**Problem requirements**
Starting at the row containing "The height and" and ending with the last row, write the rows out again, swapping "screenshot" for "image" and keeping everything else the same. Leave the pictures out.

>> begin

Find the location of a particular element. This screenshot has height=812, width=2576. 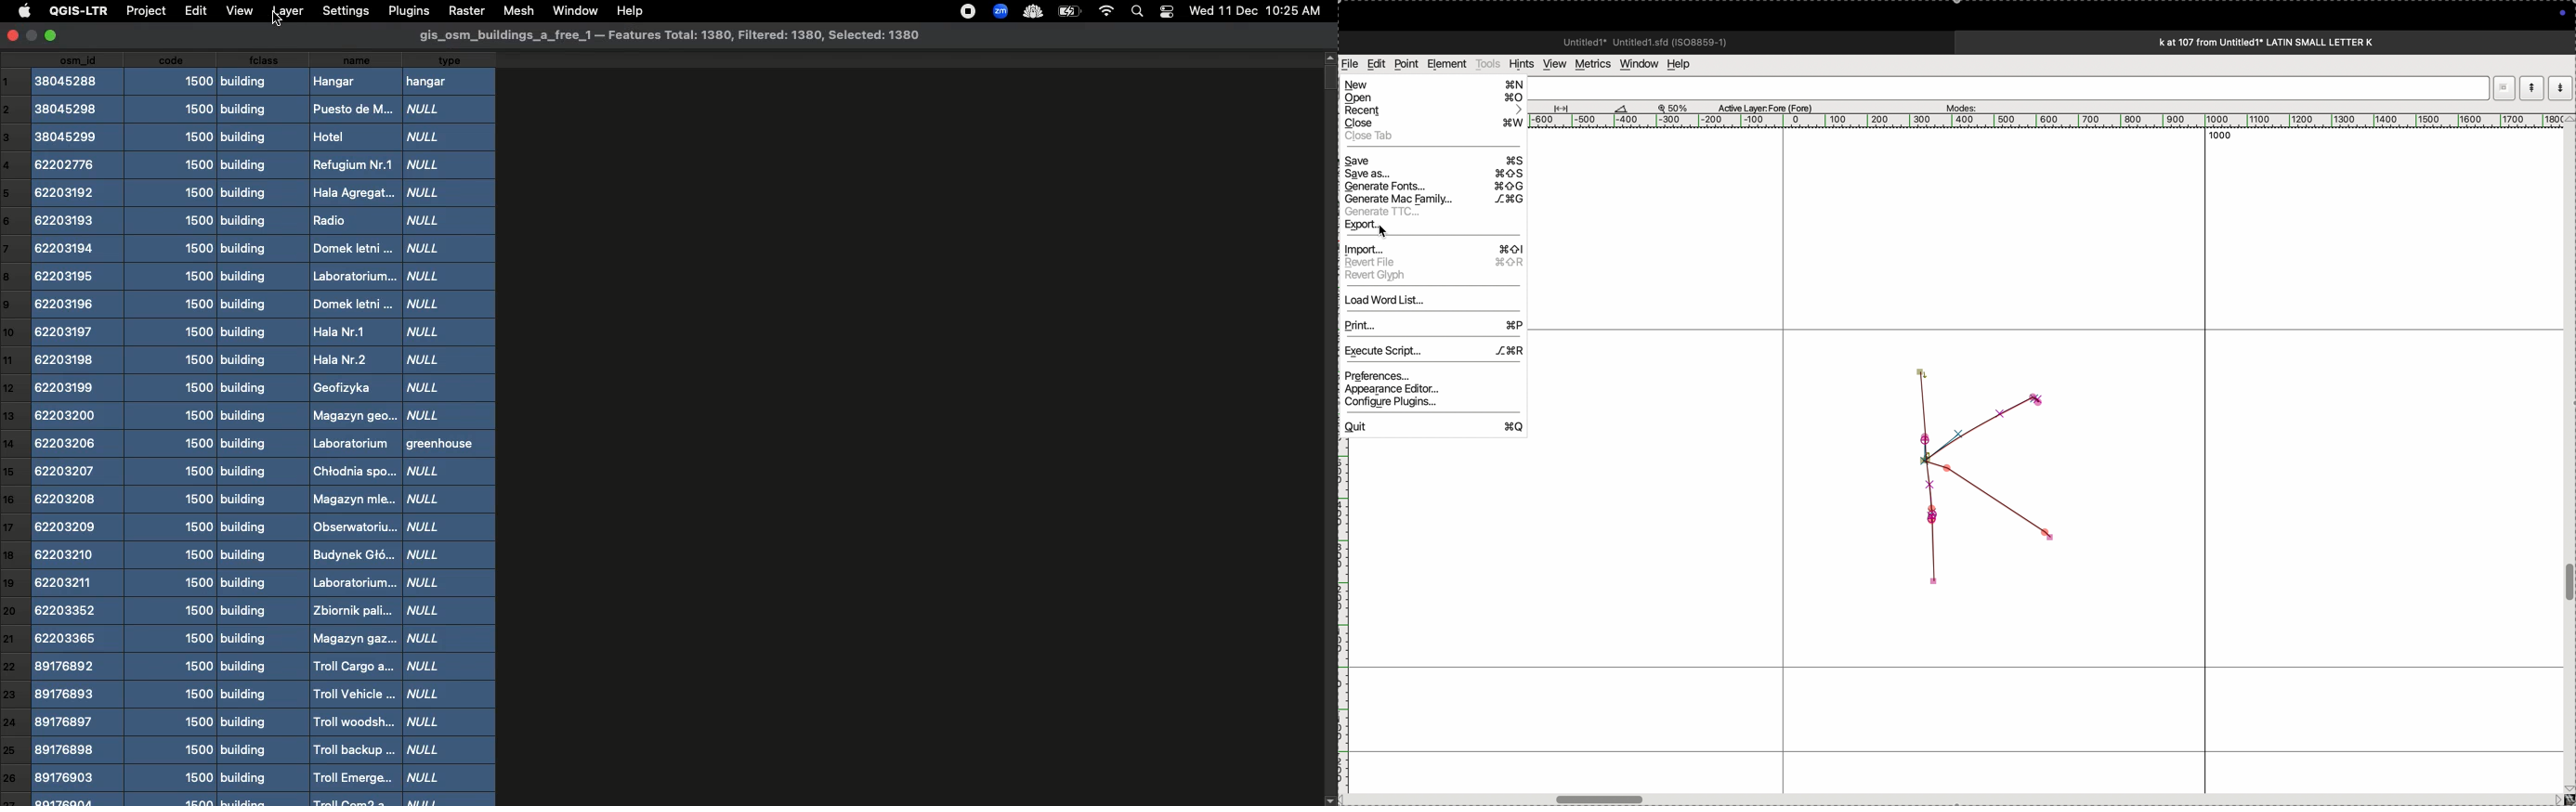

execute script is located at coordinates (1434, 349).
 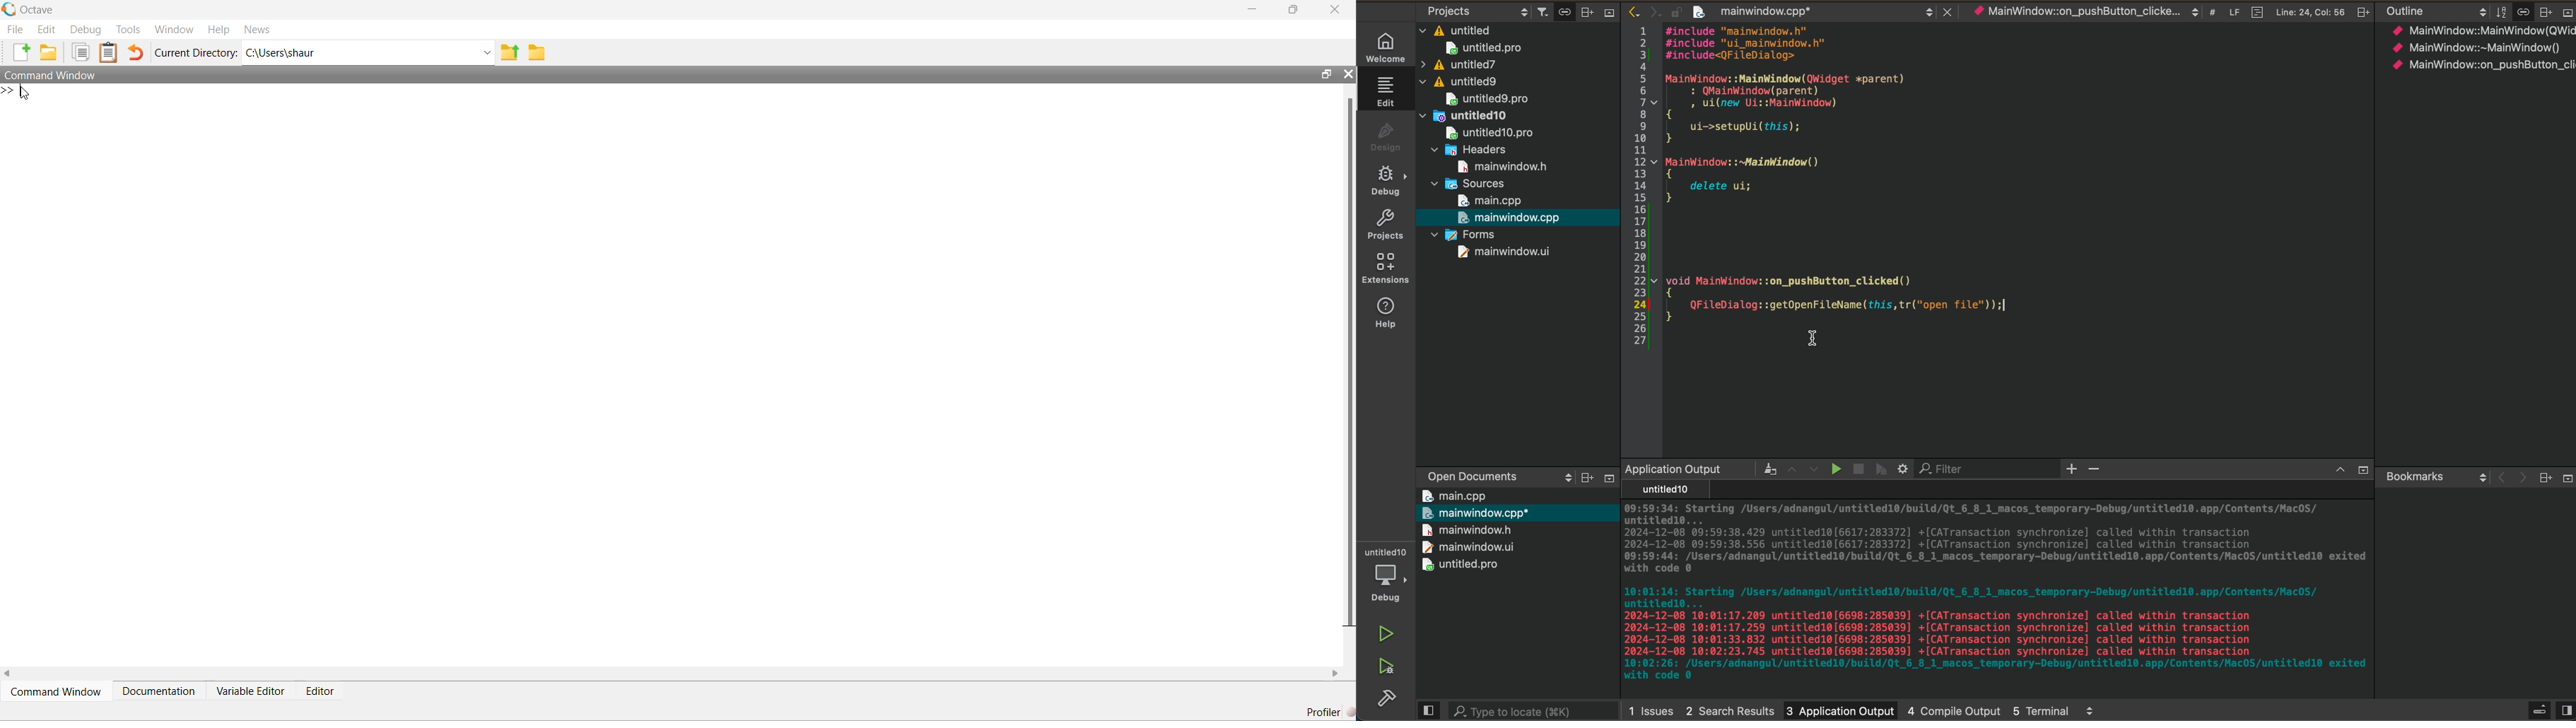 I want to click on mainwindow.cpp’, so click(x=1475, y=511).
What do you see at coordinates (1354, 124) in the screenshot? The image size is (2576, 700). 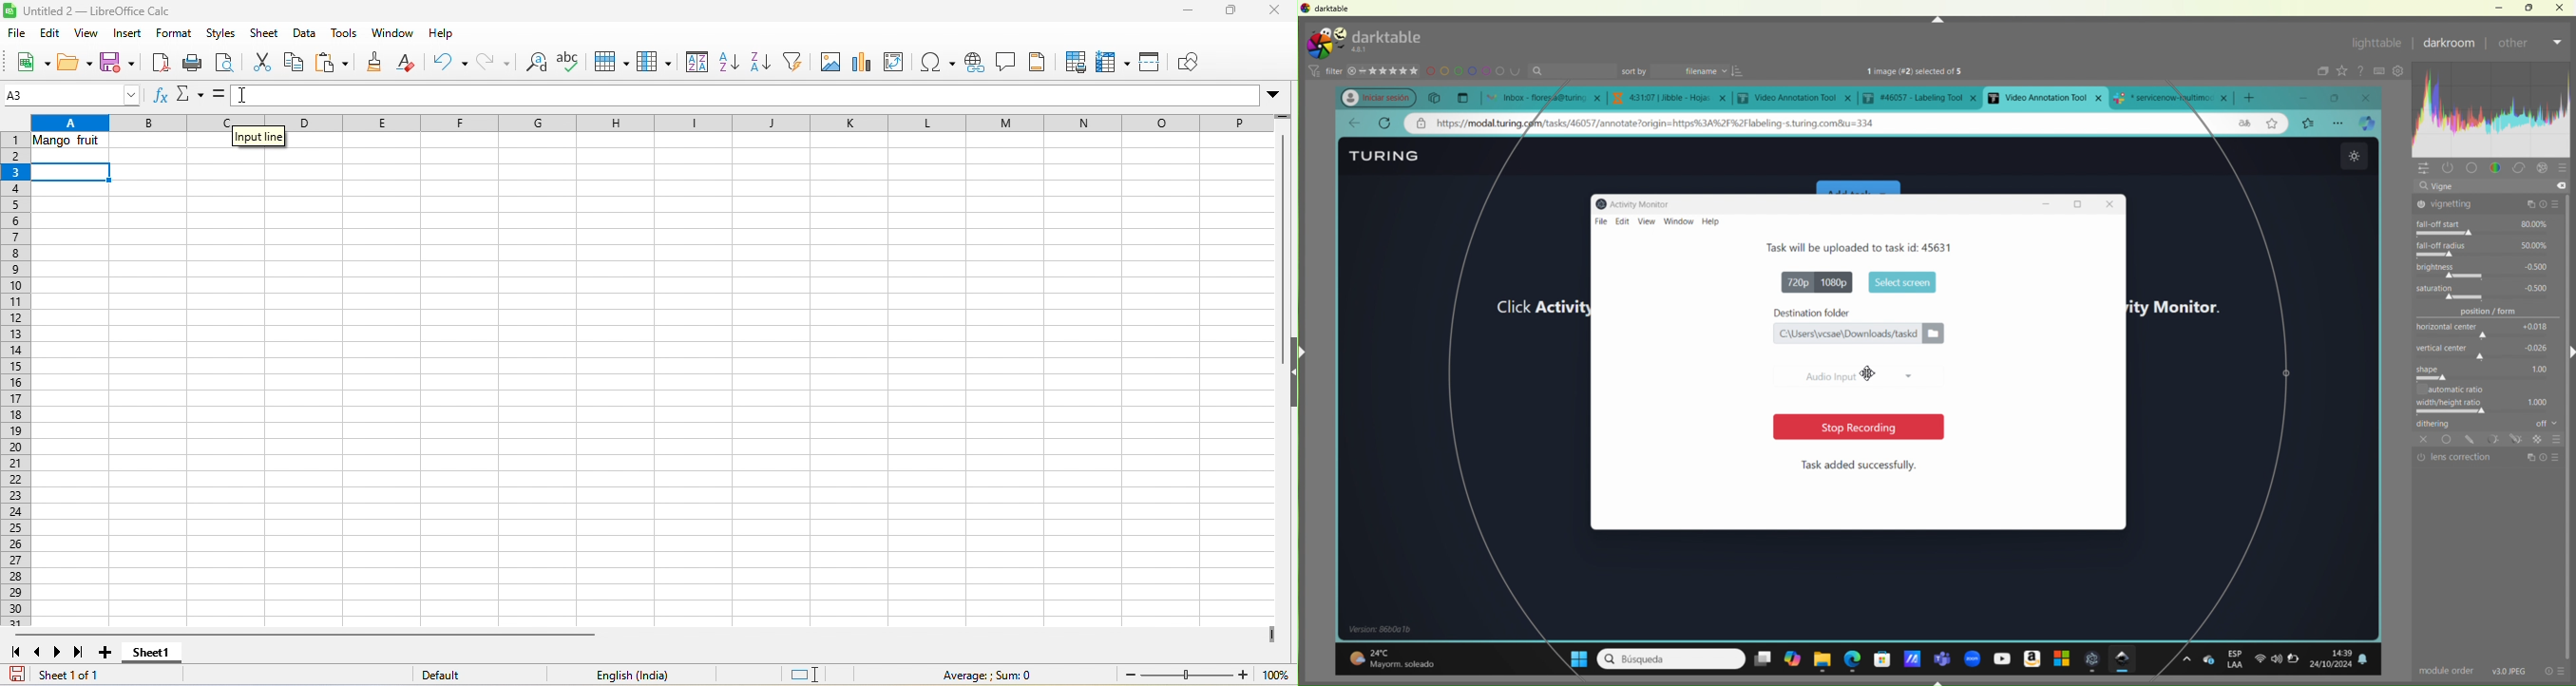 I see `go back` at bounding box center [1354, 124].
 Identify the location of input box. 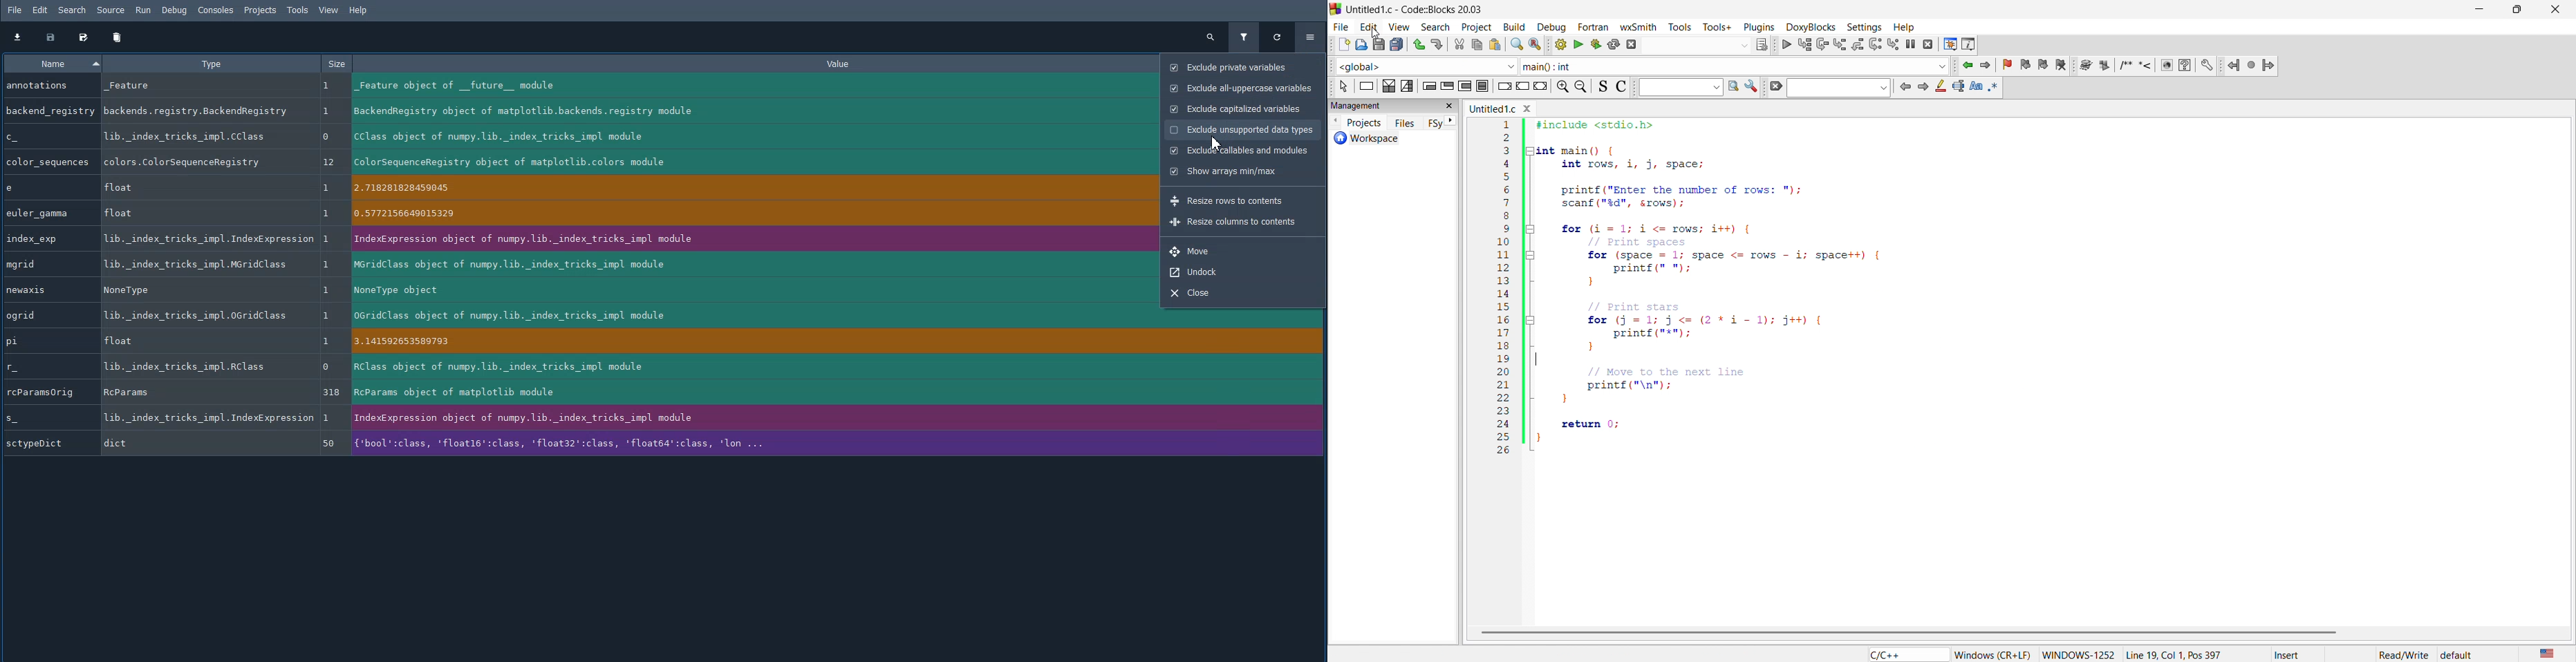
(1696, 45).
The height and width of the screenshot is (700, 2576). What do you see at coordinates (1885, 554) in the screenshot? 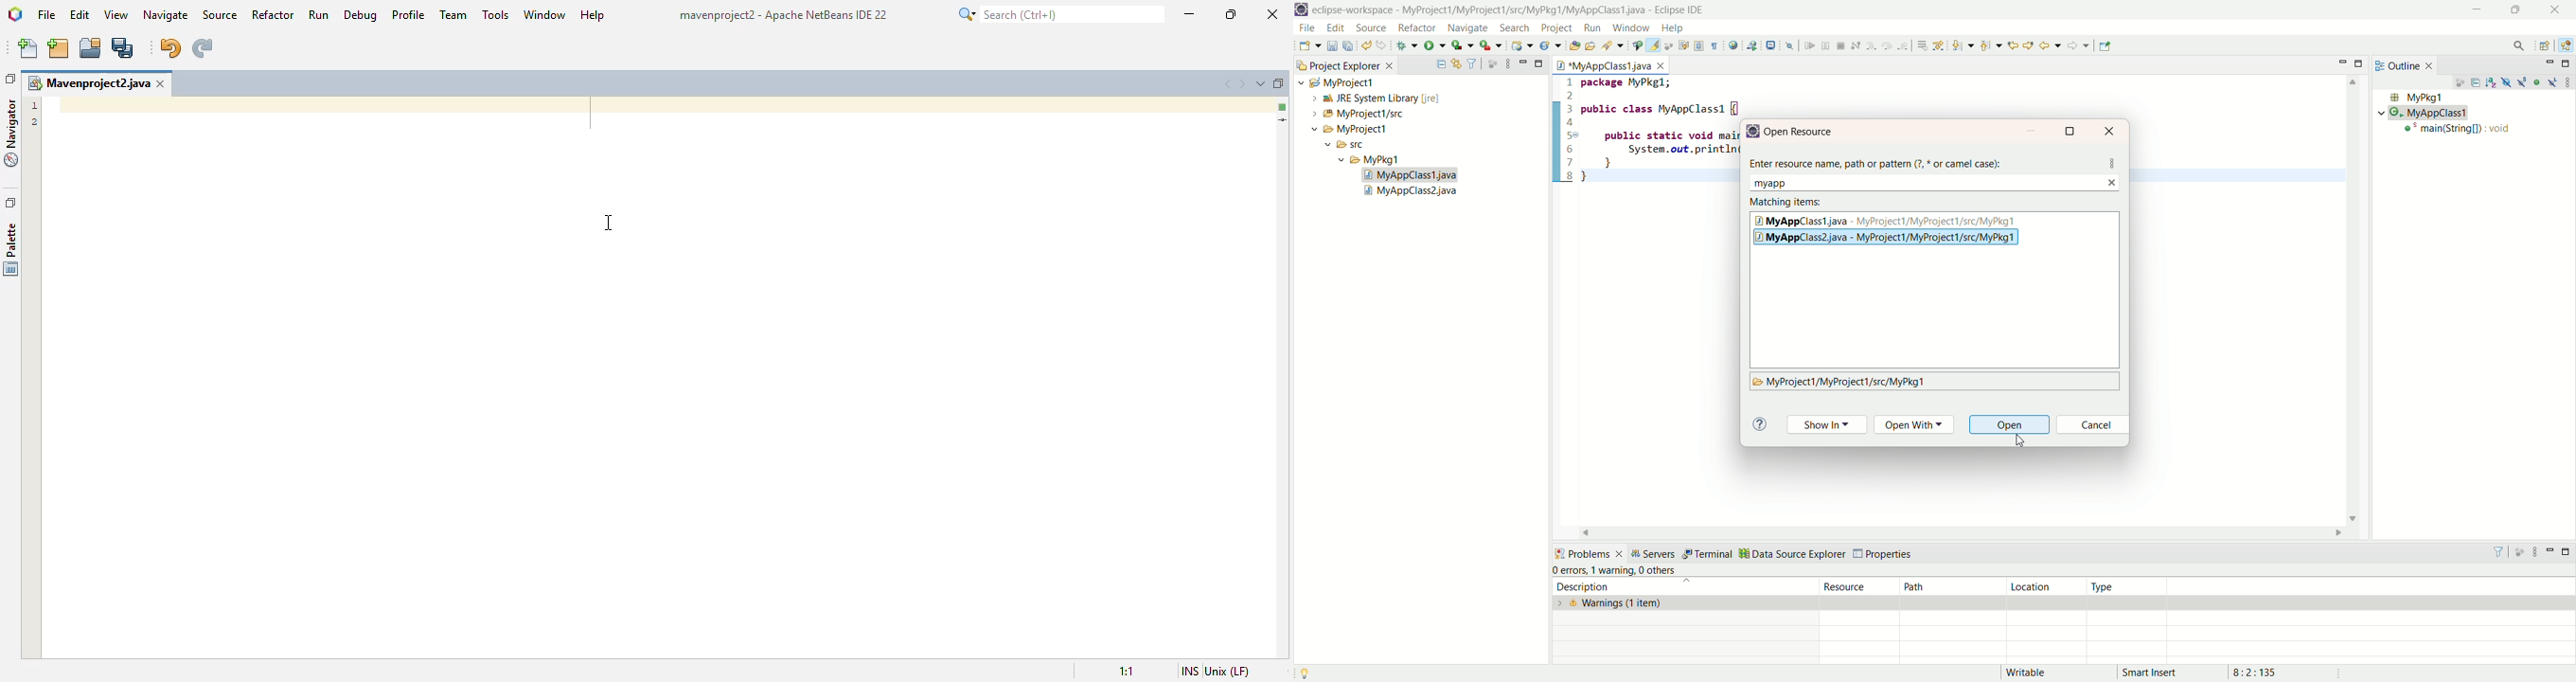
I see `properties` at bounding box center [1885, 554].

>> end

**Final result**
The height and width of the image is (700, 2576). What do you see at coordinates (1885, 554) in the image? 
I see `properties` at bounding box center [1885, 554].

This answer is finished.